12 Refining Access Control with AppArmor #

AppArmor is a Mandatory Access Control (MAC) system as opposed to a discretionary access control system. It is a kernel-level security module for Linux that controls access to low-level resources based on rights granted via policies to a program rather than to a user role. It enforces rules at the lowest software layer (the kernel level) preventing software from circumventing resource restrictions that reside at levels above the kernel. With AppArmor, the final gatekeeper is closest to the hardware.

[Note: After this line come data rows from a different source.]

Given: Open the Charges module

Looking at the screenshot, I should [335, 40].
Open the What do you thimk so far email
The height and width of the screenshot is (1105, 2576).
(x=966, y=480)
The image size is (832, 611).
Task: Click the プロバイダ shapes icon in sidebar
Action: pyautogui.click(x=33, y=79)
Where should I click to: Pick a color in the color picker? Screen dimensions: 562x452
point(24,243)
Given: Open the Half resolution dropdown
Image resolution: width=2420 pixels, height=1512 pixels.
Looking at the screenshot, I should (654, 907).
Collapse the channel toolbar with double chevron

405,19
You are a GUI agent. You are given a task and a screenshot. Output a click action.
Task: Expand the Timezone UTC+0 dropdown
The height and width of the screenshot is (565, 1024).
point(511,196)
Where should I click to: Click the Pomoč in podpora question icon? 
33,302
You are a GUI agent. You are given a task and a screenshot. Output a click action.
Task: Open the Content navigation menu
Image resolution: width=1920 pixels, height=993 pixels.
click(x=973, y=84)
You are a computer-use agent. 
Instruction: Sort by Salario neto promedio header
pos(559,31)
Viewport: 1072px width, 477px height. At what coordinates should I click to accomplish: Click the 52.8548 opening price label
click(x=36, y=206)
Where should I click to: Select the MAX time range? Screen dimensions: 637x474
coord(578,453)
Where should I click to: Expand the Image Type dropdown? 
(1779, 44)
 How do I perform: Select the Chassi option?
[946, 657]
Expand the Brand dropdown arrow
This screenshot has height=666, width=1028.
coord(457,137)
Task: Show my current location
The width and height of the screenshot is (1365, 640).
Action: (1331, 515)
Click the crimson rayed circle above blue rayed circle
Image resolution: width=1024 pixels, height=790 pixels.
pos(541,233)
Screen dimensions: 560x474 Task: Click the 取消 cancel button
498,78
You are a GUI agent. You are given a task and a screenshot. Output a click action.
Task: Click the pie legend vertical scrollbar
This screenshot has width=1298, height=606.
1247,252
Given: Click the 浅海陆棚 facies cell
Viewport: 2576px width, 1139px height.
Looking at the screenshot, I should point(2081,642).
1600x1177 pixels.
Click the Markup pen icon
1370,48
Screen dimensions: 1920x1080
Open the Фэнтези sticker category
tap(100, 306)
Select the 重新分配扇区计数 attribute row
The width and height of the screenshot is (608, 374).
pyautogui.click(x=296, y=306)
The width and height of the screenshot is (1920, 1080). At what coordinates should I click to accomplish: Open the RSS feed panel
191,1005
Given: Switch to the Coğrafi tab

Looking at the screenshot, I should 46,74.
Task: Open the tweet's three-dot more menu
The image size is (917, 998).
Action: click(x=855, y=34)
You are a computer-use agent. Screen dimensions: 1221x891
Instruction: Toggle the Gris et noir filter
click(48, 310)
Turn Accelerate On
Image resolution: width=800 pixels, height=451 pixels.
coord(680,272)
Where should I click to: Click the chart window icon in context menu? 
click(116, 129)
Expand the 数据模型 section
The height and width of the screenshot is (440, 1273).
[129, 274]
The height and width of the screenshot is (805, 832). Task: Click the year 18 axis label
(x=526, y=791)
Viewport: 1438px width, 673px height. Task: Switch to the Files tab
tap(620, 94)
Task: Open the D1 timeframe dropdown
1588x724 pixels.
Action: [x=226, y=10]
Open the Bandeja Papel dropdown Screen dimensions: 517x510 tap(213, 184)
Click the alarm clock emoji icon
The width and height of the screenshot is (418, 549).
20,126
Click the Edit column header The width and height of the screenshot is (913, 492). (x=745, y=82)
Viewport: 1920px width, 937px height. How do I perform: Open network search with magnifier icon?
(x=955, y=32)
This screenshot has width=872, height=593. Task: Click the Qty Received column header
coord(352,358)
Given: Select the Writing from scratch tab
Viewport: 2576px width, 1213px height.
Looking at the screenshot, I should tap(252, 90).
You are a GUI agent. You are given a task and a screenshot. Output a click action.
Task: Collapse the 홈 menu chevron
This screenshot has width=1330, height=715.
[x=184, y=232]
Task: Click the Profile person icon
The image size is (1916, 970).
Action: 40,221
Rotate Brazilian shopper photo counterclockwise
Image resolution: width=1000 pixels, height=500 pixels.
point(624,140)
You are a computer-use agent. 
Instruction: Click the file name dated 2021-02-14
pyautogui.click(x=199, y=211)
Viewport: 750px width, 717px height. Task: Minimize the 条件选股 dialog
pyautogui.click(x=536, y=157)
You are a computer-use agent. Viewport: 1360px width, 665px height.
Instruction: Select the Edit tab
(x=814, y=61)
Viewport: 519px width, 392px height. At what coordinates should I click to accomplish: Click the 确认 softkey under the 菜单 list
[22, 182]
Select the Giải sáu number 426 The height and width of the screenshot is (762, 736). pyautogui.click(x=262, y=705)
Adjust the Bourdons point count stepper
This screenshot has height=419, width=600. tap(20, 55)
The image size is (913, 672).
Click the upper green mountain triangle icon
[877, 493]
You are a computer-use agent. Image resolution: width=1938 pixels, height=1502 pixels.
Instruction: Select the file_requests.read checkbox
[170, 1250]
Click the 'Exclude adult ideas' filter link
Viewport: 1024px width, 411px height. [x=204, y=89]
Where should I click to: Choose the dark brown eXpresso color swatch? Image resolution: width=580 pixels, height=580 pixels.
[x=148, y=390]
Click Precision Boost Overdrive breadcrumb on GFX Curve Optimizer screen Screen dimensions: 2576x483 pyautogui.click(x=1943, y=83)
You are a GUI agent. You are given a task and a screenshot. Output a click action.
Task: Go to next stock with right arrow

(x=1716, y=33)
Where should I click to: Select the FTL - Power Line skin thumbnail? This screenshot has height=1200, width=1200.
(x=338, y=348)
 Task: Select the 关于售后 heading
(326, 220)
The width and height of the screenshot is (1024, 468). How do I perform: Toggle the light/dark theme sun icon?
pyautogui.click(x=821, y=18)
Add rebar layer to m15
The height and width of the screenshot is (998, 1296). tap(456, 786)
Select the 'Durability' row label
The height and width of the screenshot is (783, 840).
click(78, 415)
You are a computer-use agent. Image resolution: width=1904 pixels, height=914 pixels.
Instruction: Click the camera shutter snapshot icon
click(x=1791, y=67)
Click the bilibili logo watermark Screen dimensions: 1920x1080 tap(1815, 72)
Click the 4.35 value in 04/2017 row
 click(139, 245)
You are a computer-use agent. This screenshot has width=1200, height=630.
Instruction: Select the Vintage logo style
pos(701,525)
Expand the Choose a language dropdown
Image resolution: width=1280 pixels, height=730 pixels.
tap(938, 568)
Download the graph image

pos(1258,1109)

Controlling resource access per application versus per user role allows you to enforce rules based on specifically what a program can do versus trying to create user roles that are broad enough yet specific enough to apply to a group of users. In addition, it prevents the trap of having to predict all possible vulnerabilities in order to be secure.

AppArmor uses a hybrid of whitelisting and blacklisting rules, and its security policies are/can be cascading, permitting inheritance from different or more general policies. Policies are enforced on a per-process basis.

AppArmor also lets you tie a process to a CPU core if you want, and set process priority.

AppArmor profiles are loaded into the kernel, typically on boot. They can run in either enforcement or complain modes. In enforcement mode, the policy is enforced and policy violation attempts are reported. In complain mode, policy violation attempts are reported but not prevented.